Still, as desperate measures go, even a kick from the midfield stripe – and perhaps even two steps beyond, roughly 70 yards – is not out of the question.
The profession’s unofficial motto is: “Everybody wants your job during the week. But nobody wants it on Sunday.”
Like Prater and nearly every other NFL kicker, Hauschka went undrafted out of college and Denver was the fifth of the six teams for which he’s kicked – a stint in Detroit lasted all of 18 days – in his six seasons in the league. He wound up in an emergency relief role with the Broncos in December 2010, when Prater pulled a groin muscle. The two became fast friends, even as they battled for the starter’s job at training camp the following fall.
Not coincidentally, the two ran into each other again on Wednesday at MetLife Stadium. Hauschka had just finished practice as Prater was coming in. Their respective scouting reports revealed a lot about how they view their craft.
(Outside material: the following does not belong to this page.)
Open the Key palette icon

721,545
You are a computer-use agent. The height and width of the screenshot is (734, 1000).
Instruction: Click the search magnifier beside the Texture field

“I’m not one to try and overanalyze,” Prater said. “It was nice. The conditions were pretty good and the ball was flying pretty good.”
Hauschka, on the other hand, described his brief kicking session this way: “Pretty typical winds, kind of go from Denver’s sideline to our sideline. Wind usually comes from the west, then bounces off that side of the stadium and then blows toward our sideline. … I’ve looked at it on film, I’ve kicked there a couple times, and it’s always been doing that.”
If a last-gasp kick scenario comes into play, both Hauschka and Prater will be prepared for it, but in different ways.
“I first thought about it back in April,” Hauschka said. “We sat down as a team back then and each player wrote down his goals. One of my goals was to kick the game-winning field goal in the Super Bowl.”
When asked whether he dreamed about that same kick, Prater was nonchalant.
“No,” he laughed. “To be honest, when I was younger, I didn’t even want to be a kicker. I wanted to play baseball.”